American Grocers: Joins A Stellar List Of Companies Ripping Off Troops
As noted in the story, "the case stretched far past Itani, unraveling to include food wholesalers in rural Texas, a Saudi sheik living in California, the largest commercial "merchant family" in Kuwait and some of the most prominent food companies in the United States." That's a whole lot of people ripping off the troops.
Which we think is bad. But it happens a whole bunch, and here are three other examples of American companies giving our troops the short end of the stick.
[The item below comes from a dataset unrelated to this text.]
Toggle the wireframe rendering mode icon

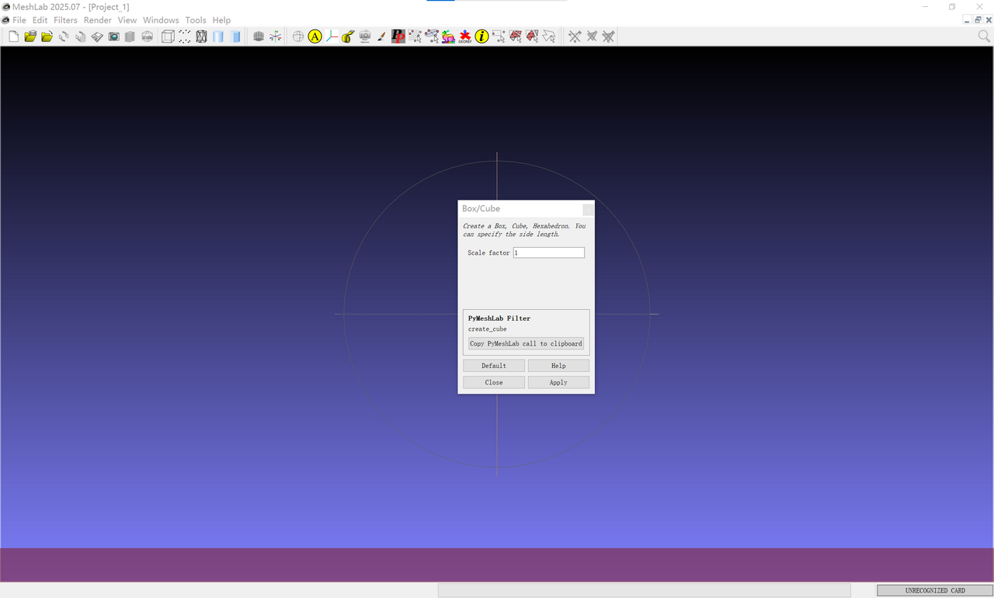coord(201,37)
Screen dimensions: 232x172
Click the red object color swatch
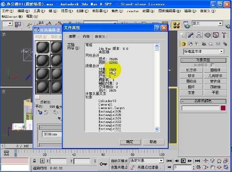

| Brooks Brothers used shoddy wool. |
The uniforms didn't fit well and some "lacked buttons or buttonholes." Brooks Brothers replaced the shoddy uniforms.
| GM and Standard Oil: friend of the Nazis. |
The company continued to produce equipment for the German military and did such a good job that Hitler himself awarded the GM president with the Order of Merit or the Golden Eagle for "his services to Nazi Germany."
Standard Oil was playing the same game, determined to keep a foothold in whichever nation won the war.
The company was accused of treason, denying it by saying the relationship with the Nazis was actually an attempt to learn Hitler's secrets.
| KBR = BAD |
Apparently, the company disposes of toxic waste at military bases by way of burn pits. They burn things like "mangled bits of metal, paint, solvent, medical waste, even dead animals."
Military personnel living on the bases have, in the worst cases, gotten cancer and died. Others have trouble breathing. KBR blames the Army for the burn pits.
Then there are the electrocutions in the showers. According to the New York Times, a KBR electrician wrote in his resignation letter to the company that "unsafe electrical work was 'a disaster waiting to happen.'"
Apparently, KBR did nothing, and the disasters happened. In 2008, a "highly decorated Green Beret...died a painful death in Iraq..." when he turned on his shower and was electrocuted. There had been similar deaths, and the Army even had to issue to its soldiers "Electrocution: the Unexpected Killer."
KBR says it is not responsible for the deaths.